Given exercise: Locate each row below that contains the string "screenshot" (case-sensitive) and copy every such row in full.

Data to process:
--- --- ---
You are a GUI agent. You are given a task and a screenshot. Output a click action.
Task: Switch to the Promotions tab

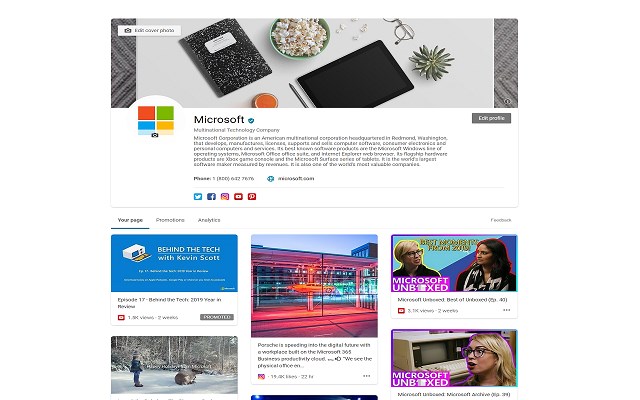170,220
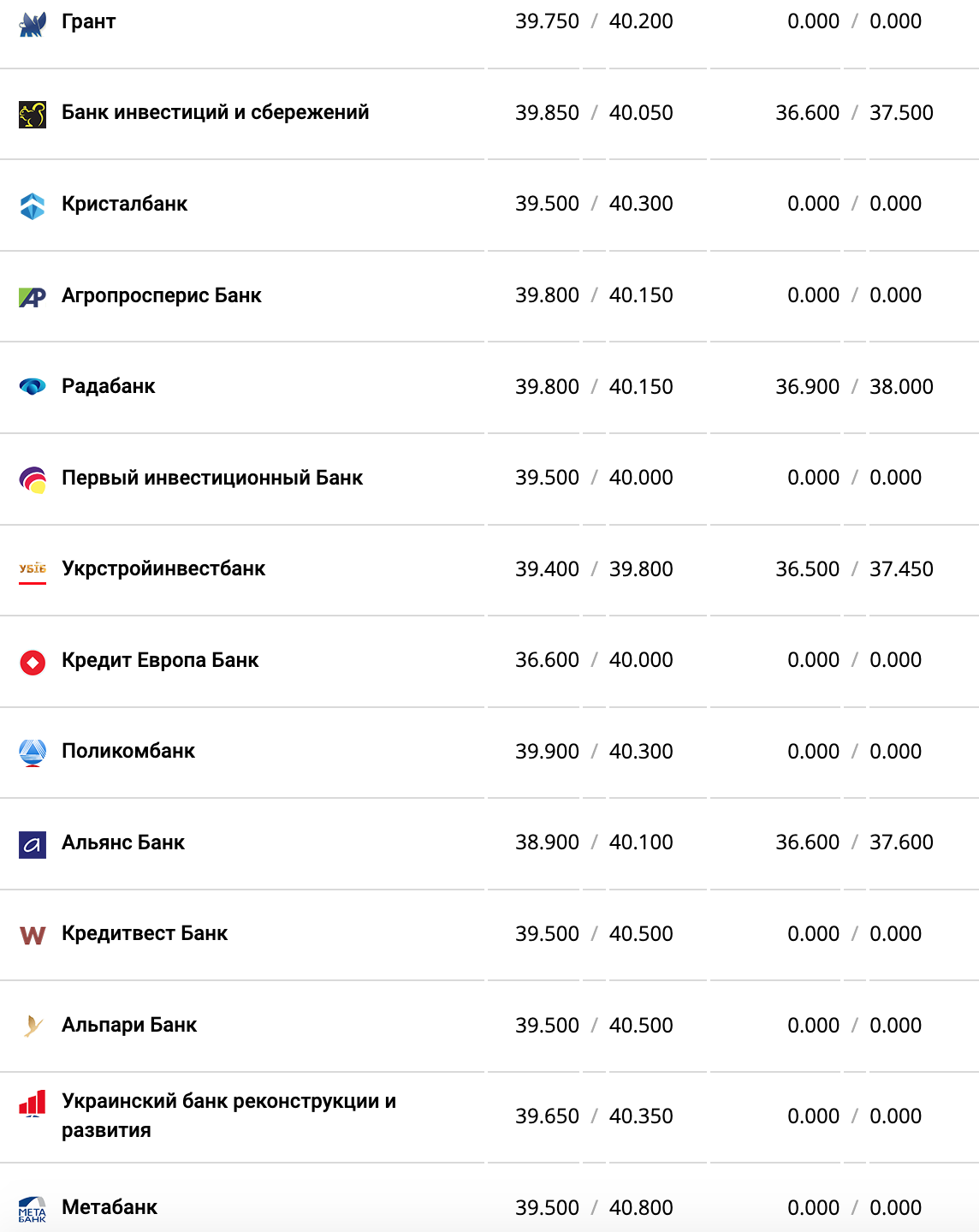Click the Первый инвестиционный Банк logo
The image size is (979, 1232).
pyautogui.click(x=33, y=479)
--- --- ---
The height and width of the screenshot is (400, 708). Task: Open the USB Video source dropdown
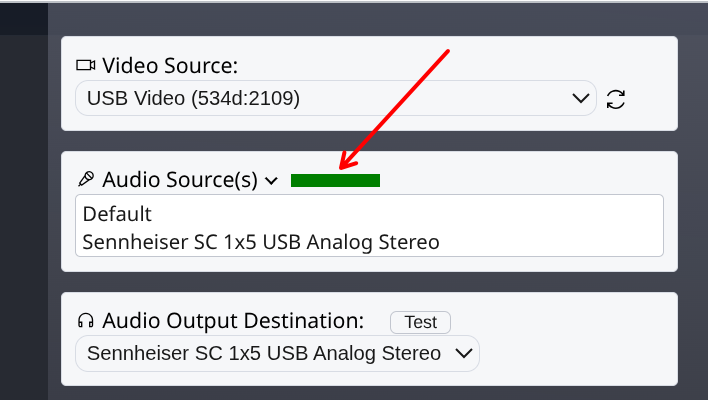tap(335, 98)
--- --- ---
Completed task:
You are a GUI agent. You are given a task and a screenshot. Output a click action.
The height and width of the screenshot is (400, 708). Task: Open the USB Video source dropdown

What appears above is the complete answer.